■ **Data supplied**

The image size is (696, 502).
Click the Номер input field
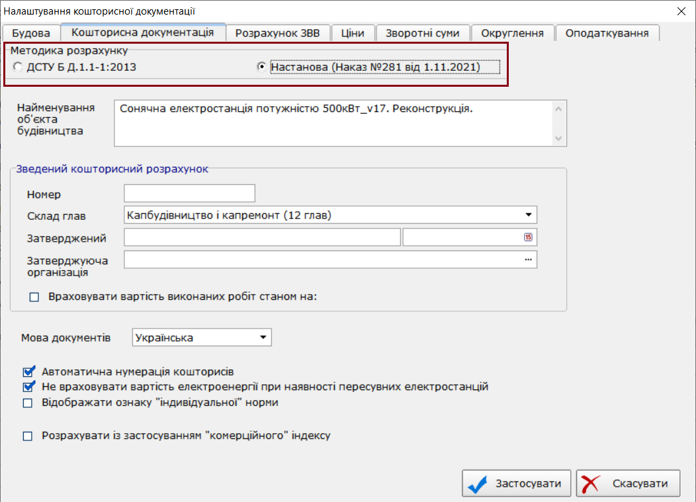tap(189, 193)
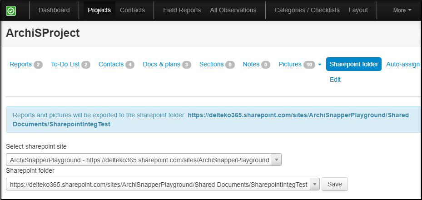Click the Edit link
422x200 pixels.
335,80
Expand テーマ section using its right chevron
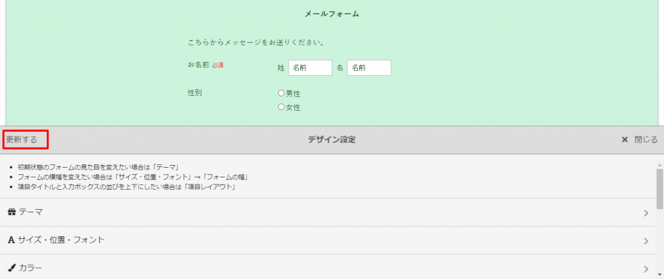Viewport: 664px width, 279px height. (646, 213)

■ **Written request**
Please convert the listing above into a Markdown table with the columns "Number" and "Entry", one row per line, skipping blank lines and leaving out the pictures.

■ **Result of this task**
| Number | Entry |
|---|---|
| 1 | The image size is (696, 502). |
| 2 | Click the Номер input field |
| 3 | tap(189, 193) |
| 4 | Click the Edit link |
| 5 | 422x200 pixels. |
| 6 | 335,80 |
| 7 | Expand テーマ section using its right chevron |
| 8 | Viewport: 664px width, 279px height. (646, 213) |